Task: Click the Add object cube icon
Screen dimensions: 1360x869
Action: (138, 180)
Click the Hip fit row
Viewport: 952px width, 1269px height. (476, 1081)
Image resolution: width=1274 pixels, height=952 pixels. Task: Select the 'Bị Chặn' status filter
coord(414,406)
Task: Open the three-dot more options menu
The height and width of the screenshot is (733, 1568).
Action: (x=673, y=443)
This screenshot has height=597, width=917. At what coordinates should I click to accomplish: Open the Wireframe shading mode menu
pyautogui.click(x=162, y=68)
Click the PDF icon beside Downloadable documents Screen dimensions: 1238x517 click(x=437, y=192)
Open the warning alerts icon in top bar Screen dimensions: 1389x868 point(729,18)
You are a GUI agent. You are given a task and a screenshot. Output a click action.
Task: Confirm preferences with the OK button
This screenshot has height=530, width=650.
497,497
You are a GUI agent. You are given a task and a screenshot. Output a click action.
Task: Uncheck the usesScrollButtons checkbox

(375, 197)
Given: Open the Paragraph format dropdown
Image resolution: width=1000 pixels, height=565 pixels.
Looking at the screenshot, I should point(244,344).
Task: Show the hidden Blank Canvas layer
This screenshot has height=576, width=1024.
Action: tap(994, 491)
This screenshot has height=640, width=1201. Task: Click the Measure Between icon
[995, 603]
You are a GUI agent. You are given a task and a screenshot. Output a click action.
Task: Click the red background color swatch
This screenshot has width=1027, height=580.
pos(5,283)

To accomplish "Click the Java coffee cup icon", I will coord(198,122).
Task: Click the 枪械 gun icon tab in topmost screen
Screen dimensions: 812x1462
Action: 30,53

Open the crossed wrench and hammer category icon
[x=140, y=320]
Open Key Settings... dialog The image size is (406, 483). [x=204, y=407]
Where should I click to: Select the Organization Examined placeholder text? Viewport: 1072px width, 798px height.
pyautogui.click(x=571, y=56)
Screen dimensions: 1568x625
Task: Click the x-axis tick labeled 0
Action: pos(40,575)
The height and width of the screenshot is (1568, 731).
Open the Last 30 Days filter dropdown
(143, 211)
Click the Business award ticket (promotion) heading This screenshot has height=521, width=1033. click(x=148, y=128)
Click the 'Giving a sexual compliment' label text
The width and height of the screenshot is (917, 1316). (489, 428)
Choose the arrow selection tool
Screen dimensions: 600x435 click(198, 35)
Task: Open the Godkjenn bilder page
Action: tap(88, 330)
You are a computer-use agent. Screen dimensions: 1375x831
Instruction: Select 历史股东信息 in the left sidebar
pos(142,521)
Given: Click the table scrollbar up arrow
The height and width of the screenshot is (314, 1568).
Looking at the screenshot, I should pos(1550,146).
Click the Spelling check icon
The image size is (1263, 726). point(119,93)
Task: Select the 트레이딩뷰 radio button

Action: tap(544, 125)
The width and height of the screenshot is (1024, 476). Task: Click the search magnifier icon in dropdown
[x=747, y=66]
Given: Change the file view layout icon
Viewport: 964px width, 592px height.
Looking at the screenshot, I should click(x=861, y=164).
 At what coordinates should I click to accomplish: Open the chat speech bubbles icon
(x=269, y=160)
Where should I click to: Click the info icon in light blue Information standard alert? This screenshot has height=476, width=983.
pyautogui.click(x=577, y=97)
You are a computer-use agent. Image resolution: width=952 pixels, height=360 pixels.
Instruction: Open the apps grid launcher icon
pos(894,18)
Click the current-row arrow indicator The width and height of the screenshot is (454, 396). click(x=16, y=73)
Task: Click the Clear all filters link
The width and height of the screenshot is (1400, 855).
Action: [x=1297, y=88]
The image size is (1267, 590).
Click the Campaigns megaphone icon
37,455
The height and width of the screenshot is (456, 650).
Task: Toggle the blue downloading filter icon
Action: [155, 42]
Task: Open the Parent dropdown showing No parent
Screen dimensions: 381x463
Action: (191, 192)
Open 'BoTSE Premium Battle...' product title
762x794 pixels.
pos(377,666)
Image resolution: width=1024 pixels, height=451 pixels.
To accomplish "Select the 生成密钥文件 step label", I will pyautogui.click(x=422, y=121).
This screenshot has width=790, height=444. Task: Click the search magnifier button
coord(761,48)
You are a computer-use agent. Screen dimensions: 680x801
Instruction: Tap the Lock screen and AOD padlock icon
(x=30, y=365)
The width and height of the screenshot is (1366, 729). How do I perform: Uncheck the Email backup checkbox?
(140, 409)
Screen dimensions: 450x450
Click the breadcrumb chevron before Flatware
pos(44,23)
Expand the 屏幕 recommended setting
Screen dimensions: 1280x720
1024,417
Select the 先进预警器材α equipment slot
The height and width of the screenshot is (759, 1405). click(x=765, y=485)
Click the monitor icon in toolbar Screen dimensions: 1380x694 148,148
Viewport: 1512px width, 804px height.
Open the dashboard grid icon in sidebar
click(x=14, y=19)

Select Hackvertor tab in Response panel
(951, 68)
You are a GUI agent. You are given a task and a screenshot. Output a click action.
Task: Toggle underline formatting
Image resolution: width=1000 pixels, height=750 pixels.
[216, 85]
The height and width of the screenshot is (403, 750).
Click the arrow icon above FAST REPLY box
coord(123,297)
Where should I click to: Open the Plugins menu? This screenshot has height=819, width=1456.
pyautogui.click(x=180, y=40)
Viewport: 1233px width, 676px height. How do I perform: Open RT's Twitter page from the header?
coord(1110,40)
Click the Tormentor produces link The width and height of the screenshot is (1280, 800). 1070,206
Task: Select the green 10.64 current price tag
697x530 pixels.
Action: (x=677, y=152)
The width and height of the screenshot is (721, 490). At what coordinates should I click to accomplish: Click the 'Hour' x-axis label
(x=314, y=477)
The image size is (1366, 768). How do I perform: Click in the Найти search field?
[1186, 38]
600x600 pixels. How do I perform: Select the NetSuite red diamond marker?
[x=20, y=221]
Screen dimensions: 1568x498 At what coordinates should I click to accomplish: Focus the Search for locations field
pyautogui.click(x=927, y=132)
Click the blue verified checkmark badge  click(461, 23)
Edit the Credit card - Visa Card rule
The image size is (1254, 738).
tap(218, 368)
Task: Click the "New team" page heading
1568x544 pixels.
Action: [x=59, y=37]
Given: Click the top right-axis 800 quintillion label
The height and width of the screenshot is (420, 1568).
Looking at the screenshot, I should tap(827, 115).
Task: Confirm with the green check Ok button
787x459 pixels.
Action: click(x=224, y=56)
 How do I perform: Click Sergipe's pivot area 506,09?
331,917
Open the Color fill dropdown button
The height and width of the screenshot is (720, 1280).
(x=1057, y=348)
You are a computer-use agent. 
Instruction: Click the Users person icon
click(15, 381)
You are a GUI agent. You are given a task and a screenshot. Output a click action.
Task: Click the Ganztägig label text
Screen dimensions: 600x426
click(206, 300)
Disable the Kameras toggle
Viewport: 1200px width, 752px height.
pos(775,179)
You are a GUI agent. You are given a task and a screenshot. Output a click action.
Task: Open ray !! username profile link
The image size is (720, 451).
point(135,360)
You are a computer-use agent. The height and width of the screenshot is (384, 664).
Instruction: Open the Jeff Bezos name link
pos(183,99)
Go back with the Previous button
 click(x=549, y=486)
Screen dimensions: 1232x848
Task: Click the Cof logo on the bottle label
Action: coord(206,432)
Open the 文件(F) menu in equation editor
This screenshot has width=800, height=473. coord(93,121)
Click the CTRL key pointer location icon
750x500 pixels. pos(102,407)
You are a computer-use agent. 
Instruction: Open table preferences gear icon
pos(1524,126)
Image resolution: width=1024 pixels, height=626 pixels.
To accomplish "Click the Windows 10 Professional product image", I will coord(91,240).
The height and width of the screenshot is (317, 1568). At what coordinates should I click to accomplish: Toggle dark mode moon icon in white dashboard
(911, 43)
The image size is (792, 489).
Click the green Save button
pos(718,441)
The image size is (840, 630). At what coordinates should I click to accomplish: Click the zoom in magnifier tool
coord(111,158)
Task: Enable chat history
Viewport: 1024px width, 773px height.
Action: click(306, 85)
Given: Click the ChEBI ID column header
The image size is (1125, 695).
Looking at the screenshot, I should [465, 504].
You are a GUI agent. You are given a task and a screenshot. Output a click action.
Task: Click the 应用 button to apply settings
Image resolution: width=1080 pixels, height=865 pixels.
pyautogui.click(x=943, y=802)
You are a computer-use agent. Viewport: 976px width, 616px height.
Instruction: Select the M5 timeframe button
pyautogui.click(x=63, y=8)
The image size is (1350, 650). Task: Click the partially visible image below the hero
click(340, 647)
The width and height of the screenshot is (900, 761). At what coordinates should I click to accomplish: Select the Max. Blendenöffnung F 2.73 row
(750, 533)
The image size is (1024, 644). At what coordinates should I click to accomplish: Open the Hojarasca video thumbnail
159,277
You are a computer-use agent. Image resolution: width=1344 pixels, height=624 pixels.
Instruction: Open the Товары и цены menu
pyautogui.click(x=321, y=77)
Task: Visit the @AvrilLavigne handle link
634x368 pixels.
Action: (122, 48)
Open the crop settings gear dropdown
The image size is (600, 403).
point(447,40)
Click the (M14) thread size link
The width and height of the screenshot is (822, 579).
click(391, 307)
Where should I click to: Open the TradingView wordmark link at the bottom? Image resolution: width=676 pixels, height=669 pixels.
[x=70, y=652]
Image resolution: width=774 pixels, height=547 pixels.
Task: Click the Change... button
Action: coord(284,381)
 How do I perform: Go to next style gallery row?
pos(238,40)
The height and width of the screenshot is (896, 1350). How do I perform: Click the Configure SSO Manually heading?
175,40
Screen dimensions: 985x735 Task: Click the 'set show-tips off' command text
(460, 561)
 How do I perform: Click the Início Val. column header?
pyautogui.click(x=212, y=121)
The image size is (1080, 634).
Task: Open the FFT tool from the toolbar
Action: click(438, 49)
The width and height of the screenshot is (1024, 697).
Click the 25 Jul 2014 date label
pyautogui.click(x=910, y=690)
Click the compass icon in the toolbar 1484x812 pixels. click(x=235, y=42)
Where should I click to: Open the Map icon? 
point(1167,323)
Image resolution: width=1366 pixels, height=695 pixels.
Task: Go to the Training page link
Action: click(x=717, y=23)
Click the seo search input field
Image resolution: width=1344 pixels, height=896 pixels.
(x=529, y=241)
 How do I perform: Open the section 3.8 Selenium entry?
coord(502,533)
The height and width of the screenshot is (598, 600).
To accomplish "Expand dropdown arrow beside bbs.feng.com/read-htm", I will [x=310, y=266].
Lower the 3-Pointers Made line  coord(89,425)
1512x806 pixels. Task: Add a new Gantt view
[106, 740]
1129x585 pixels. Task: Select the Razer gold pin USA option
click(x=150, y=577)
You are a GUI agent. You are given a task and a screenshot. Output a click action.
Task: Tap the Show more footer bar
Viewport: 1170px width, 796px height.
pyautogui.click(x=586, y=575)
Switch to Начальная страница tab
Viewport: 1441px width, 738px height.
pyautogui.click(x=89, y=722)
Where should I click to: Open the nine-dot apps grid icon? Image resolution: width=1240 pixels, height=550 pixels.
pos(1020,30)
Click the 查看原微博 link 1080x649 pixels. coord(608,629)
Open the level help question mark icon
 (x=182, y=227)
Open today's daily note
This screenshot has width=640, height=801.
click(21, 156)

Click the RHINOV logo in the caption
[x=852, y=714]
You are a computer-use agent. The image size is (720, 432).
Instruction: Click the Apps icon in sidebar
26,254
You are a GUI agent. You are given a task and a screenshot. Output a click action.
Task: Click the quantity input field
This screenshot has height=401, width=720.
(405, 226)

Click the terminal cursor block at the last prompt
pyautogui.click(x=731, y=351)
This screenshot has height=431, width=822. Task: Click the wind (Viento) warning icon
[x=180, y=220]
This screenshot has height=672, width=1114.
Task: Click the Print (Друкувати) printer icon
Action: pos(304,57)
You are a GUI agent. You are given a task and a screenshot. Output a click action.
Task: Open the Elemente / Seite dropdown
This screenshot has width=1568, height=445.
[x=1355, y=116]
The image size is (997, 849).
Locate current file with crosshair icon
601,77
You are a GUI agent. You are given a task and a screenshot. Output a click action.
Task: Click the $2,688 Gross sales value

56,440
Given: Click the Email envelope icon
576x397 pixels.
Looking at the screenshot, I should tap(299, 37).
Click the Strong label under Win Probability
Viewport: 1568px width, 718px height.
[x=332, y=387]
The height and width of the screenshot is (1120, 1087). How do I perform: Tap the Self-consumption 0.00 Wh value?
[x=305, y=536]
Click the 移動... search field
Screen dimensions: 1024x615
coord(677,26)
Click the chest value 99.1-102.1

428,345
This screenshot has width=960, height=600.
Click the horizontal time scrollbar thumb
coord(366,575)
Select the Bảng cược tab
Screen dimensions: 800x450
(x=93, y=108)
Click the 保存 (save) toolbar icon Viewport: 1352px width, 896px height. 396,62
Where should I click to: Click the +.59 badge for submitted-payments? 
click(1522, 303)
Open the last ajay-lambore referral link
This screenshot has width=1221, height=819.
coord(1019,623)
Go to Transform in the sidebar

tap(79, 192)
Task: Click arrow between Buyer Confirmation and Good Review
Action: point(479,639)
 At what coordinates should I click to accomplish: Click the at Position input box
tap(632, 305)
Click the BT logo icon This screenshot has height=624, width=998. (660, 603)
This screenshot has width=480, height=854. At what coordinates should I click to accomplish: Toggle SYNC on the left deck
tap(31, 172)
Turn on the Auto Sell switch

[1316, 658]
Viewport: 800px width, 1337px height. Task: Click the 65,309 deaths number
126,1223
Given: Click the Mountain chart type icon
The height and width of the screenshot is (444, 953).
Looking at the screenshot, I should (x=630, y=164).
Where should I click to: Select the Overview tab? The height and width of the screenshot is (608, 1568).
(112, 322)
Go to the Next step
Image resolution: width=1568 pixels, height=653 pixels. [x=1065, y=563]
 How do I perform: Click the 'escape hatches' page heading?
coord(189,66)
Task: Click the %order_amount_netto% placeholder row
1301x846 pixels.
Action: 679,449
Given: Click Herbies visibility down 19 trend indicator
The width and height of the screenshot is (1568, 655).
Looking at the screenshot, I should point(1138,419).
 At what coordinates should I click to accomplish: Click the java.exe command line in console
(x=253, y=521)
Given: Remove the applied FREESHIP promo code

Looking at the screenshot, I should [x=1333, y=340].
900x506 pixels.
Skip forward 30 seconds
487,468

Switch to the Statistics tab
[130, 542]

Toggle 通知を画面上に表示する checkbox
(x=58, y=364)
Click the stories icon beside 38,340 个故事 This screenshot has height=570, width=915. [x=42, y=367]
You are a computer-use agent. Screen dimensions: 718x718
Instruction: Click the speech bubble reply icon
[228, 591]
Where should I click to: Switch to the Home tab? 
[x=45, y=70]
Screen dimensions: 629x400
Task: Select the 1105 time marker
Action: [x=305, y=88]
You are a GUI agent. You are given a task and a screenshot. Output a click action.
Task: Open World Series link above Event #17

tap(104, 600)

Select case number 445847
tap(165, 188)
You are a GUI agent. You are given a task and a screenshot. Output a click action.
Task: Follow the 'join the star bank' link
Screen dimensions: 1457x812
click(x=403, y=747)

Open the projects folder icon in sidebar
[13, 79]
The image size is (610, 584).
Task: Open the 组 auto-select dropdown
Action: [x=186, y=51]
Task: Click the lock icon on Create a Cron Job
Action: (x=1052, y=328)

→ **Task item**
What is the number of lines in the listing above that contain the word "beside"? Reply with that number alone.

→ **Written solution**
3